**Data records:**

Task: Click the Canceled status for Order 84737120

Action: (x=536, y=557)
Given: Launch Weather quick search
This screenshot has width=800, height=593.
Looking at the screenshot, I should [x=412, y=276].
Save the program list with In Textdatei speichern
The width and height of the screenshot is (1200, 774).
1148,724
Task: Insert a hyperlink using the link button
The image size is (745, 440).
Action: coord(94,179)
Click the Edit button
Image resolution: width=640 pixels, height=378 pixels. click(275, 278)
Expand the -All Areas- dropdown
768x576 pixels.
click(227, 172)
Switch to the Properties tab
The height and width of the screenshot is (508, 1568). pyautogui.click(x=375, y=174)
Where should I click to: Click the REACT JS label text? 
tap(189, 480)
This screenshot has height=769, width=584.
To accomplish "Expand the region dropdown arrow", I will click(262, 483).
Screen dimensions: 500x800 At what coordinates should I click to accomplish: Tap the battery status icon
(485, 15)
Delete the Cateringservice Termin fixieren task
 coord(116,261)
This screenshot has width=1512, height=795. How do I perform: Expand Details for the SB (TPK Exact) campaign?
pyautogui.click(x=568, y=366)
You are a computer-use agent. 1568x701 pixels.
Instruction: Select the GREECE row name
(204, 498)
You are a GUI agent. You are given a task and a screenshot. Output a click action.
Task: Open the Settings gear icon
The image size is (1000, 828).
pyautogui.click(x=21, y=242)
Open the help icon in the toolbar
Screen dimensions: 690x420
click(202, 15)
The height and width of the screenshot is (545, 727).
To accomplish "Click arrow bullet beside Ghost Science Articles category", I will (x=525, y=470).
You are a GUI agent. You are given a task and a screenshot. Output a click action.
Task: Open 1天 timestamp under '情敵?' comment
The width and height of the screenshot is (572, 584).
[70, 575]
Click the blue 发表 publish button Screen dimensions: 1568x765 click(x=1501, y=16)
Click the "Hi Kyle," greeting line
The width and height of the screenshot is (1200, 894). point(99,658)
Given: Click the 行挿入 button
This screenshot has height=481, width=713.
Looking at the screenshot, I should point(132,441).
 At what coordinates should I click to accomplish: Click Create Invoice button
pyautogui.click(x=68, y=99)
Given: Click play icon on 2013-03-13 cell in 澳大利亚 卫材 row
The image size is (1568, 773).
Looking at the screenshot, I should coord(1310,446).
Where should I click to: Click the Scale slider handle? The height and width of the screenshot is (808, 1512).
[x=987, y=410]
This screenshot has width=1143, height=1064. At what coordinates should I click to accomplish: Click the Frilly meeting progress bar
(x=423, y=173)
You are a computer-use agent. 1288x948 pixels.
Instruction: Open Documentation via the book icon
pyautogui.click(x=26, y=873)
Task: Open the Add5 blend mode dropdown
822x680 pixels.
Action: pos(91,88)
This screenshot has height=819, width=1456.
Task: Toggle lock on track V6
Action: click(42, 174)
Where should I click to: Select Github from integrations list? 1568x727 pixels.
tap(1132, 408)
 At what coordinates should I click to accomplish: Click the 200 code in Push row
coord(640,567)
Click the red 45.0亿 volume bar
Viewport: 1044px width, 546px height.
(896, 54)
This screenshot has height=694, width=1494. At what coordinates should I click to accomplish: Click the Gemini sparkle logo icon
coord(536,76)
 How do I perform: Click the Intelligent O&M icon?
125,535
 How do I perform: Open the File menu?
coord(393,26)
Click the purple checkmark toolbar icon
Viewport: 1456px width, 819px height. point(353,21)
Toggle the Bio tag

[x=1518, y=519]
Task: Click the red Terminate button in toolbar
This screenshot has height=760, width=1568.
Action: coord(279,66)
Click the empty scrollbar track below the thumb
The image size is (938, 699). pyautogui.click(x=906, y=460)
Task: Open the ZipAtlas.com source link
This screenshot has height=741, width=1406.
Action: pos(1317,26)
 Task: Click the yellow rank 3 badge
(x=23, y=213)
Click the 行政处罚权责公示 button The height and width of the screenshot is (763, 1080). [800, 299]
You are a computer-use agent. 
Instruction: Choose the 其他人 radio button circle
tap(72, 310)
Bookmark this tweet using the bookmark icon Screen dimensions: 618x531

**Given exercise:** Reproduce all of the material above line for line, with no changes.

**Exercise answer:**
Task: Click the Canceled status for Order 84737120

Action: (x=536, y=557)
Given: Launch Weather quick search
This screenshot has width=800, height=593.
Looking at the screenshot, I should [x=412, y=276].
Save the program list with In Textdatei speichern
The width and height of the screenshot is (1200, 774).
1148,724
Task: Insert a hyperlink using the link button
The image size is (745, 440).
Action: coord(94,179)
Click the Edit button
Image resolution: width=640 pixels, height=378 pixels. click(275, 278)
Expand the -All Areas- dropdown
768x576 pixels.
click(227, 172)
Switch to the Properties tab
The height and width of the screenshot is (508, 1568). pyautogui.click(x=375, y=174)
Where should I click to: Click the REACT JS label text? 
tap(189, 480)
This screenshot has height=769, width=584.
To accomplish "Expand the region dropdown arrow", I will click(262, 483).
Screen dimensions: 500x800 At what coordinates should I click to accomplish: Tap the battery status icon
(485, 15)
Delete the Cateringservice Termin fixieren task
 coord(116,261)
This screenshot has width=1512, height=795. How do I perform: Expand Details for the SB (TPK Exact) campaign?
pyautogui.click(x=568, y=366)
You are a computer-use agent. 1568x701 pixels.
Instruction: Select the GREECE row name
(204, 498)
You are a GUI agent. You are given a task and a screenshot. Output a click action.
Task: Open the Settings gear icon
The image size is (1000, 828).
pyautogui.click(x=21, y=242)
Open the help icon in the toolbar
Screen dimensions: 690x420
click(202, 15)
The height and width of the screenshot is (545, 727).
To accomplish "Click arrow bullet beside Ghost Science Articles category", I will (x=525, y=470).
You are a GUI agent. You are given a task and a screenshot. Output a click action.
Task: Open 1天 timestamp under '情敵?' comment
The width and height of the screenshot is (572, 584).
[70, 575]
Click the blue 发表 publish button Screen dimensions: 1568x765 click(x=1501, y=16)
Click the "Hi Kyle," greeting line
The width and height of the screenshot is (1200, 894). point(99,658)
Given: Click the 行挿入 button
This screenshot has height=481, width=713.
Looking at the screenshot, I should point(132,441).
 At what coordinates should I click to accomplish: Click Create Invoice button
pyautogui.click(x=68, y=99)
Given: Click play icon on 2013-03-13 cell in 澳大利亚 卫材 row
The image size is (1568, 773).
Looking at the screenshot, I should coord(1310,446).
Where should I click to: Click the Scale slider handle? The height and width of the screenshot is (808, 1512).
[x=987, y=410]
This screenshot has width=1143, height=1064. At what coordinates should I click to accomplish: Click the Frilly meeting progress bar
(x=423, y=173)
You are a computer-use agent. 1288x948 pixels.
Instruction: Open Documentation via the book icon
pyautogui.click(x=26, y=873)
Task: Open the Add5 blend mode dropdown
822x680 pixels.
Action: pos(91,88)
This screenshot has height=819, width=1456.
Task: Toggle lock on track V6
Action: click(42, 174)
Where should I click to: Select Github from integrations list? 1568x727 pixels.
tap(1132, 408)
 At what coordinates should I click to accomplish: Click the 200 code in Push row
coord(640,567)
Click the red 45.0亿 volume bar
Viewport: 1044px width, 546px height.
(896, 54)
This screenshot has height=694, width=1494. At what coordinates should I click to accomplish: Click the Gemini sparkle logo icon
coord(536,76)
 How do I perform: Click the Intelligent O&M icon?
125,535
 How do I perform: Open the File menu?
coord(393,26)
Click the purple checkmark toolbar icon
Viewport: 1456px width, 819px height. point(353,21)
Toggle the Bio tag

[x=1518, y=519]
Task: Click the red Terminate button in toolbar
This screenshot has height=760, width=1568.
Action: coord(279,66)
Click the empty scrollbar track below the thumb
The image size is (938, 699). pyautogui.click(x=906, y=460)
Task: Open the ZipAtlas.com source link
This screenshot has height=741, width=1406.
Action: pos(1317,26)
 Task: Click the yellow rank 3 badge
(x=23, y=213)
Click the 行政处罚权责公示 button The height and width of the screenshot is (763, 1080). [800, 299]
You are a computer-use agent. 
Instruction: Choose the 其他人 radio button circle
tap(72, 310)
Bookmark this tweet using the bookmark icon Screen dimensions: 618x531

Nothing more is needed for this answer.